We proposed a brain-machine fusion approach to achieve the brain-in-the-loop modeling and brain-out-of-the-loop application.

Introduction

Harnessing the complementarity between the brain and artificial neural networks has shown great promise for the development of novel brain-machine fusion systems that may rival the robustness and flexibility of the human visual system. Nonetheless, due to the requirement of human involvement, brain-machine fusion models are challenging to apply in a brain-in-the-loop manner to handle task demands that involve long duration, high intensity and complex operating environments. To tackle this problem, we proposed a brain-machine fusion approach to achieve the brain-in-the-loop modeling and brain-out-of-the-loop application. The similarities and differences between the image representations of brain responses and image features computed by deep convolutional neural network (DCNN) are firstly analyzed using a rhesus monkey dataset, and the results lay the foundation for the feasibility of brain-machine fusion. A brain-machine fusion model is then developed and a multimodal supervised contrastive learning method is proposed to jointly learn the image representations for brain responses and DCNNs. The fusion model can be applied in a brain-out-of-the-loop manner, effectively addressing the challenges encountered by human-involved approaches. Extensive experiments on a self-built human vehicle detection dataset demonstrate the effectiveness of the proposed method in improving the generalization ability of the downstream image classifiers, both in cross-modal learning or multimodal fusion settings.

Contributions

We investigated the similarities and differences between the image representations of brain responses and image features computed by DCNNs using a rhesus monkey dataset, demonstrating that there are complementarities between the two, and thus there is a potential to improve the system performance through information fusion.

We developed a brain-machine information fusion model with a siamese network architecture and propose a multimodal supervised contrastive learning method to jointly learn the image representations for the brain responses and DCNNs, which not only improves the generalization ability of the downstream image classifier, but also enables it to be applied in a brain-out-of-the-loop manner.

The proposed brain-machine fusion method was validated on a self-built human vehicle detection dataset through extensive cross-subject and cross-task analyses. Its effectiveness demonstrates the feasibility and potential of brain-out-of-the-loop application of the brain-machine fusion models.

Datasets

Two datasets were used in this study. A rhesus monkey dataset was used for complementary analysis between the brain responses and the DCNN image features, and a self-built human vehicle detection dataset was used for brain-image fusion modeling and application in real scenarios.

Rhesus monkey dataset

The rhesus monkey dataset is obtained from the Brain-Score platform including both the stimulus images and EEG brain responses. The stimulus images were synthesised artificially by overlapping the two-dimensional (2D) projections of three-dimensional (3D) objects on random backgrounds. There are 8 object categories, where each category contains 8 subcategories, 50 images per subcategory, for a total of 3200 images. The EEG brain responses were collected from the visual cortex ventral stream region of two trained adult rhesus monkeys, by implanting 168 and 128 (publicly available data only 88) electrodes in the inferior temporal lobe (IT) and V4, respectively. For brain responses acquisition, groups of 5-10 stimulus images were presented sequentially with each image presenting for 100 ms, followed by a 100 ms blank to keep the monkeys focused. Each stimulus image was presented at least 28 times, with an average of 50 times. The publicly available brain responses from the Brain-Score platform were averaged in both the dimension of image presentation times and brain responses time for 70-170 ms after presentation. Thus, the EEG brain responses of IT and V4 are 168- and 88-dimensional vectors respectively, in which each vector element represents the averaged brain response intensity of an electrode.

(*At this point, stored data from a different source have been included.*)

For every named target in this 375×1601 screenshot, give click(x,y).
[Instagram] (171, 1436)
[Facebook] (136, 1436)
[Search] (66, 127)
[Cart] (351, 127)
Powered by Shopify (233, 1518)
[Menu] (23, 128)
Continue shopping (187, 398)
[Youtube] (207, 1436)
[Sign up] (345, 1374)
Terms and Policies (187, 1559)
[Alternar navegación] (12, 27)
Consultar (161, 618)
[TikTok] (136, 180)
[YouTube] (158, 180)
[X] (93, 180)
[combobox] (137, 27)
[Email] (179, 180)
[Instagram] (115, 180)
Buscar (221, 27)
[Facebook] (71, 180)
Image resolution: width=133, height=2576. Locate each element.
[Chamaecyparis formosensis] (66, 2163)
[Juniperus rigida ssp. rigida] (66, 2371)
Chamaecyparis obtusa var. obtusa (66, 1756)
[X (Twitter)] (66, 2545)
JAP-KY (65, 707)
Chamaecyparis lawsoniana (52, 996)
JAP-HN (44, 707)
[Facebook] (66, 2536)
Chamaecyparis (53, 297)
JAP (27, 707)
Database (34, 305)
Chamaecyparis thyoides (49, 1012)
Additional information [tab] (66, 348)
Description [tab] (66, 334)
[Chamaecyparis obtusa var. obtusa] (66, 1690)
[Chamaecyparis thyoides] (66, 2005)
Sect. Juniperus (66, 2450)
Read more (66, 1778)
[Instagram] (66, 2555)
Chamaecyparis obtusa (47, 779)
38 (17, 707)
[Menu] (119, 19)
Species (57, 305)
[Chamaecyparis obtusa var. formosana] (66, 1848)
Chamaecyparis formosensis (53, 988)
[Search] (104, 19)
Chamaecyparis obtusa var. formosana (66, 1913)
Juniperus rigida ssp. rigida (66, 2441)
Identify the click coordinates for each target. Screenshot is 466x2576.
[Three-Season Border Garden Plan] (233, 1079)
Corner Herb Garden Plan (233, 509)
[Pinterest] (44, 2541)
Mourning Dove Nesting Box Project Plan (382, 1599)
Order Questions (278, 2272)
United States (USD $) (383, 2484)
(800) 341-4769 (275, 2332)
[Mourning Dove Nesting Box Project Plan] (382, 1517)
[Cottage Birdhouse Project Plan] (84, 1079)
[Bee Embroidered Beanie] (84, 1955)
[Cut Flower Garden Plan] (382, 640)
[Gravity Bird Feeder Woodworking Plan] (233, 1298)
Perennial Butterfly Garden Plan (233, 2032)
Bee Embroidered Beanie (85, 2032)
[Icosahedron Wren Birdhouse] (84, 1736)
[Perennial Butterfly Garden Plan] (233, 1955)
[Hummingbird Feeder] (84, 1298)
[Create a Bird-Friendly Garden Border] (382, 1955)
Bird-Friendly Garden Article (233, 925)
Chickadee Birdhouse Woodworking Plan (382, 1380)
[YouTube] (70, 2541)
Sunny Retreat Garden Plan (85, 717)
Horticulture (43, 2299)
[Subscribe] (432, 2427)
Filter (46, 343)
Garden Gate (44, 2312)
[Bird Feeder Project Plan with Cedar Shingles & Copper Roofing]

Self-built human vehicle detection dataset

Visual stimulus images for the vehicle detection experiment were collected from the VEDAI dataset in the publicly available Utah AGRC database. In order to exclude the influence of color, we only used large-size (1,024 × 1,024 pixel$^{2}$) infrared image in this study. From the infrared images, we manually cropped patches containing at least two vehicles and of similar size. Totally 2,030 patches (1,015 target patches and 1,015 non-target patches) were obtained, and then resized to 300 ×300 pixel$^{2}$. Considering that the patches were designed to be viewed by human subjects, the scene complexity was first visually inspected based on the type, number, distribution, and similarity of background items. Patches with high confidence were assigned to the simple or complex group, while other indistinguishable patches were excluded. Thereafter, quantitative evaluation in terms of brightness and scene complexity was performed for each patch. The brightness was measured as the average intensity, and the scene complexity was measured by information entropy and gray-level homogeneity indices. Outliers exceeding 1.5 times the interquartile range of these measure were sequentially excluded from the stimulus set.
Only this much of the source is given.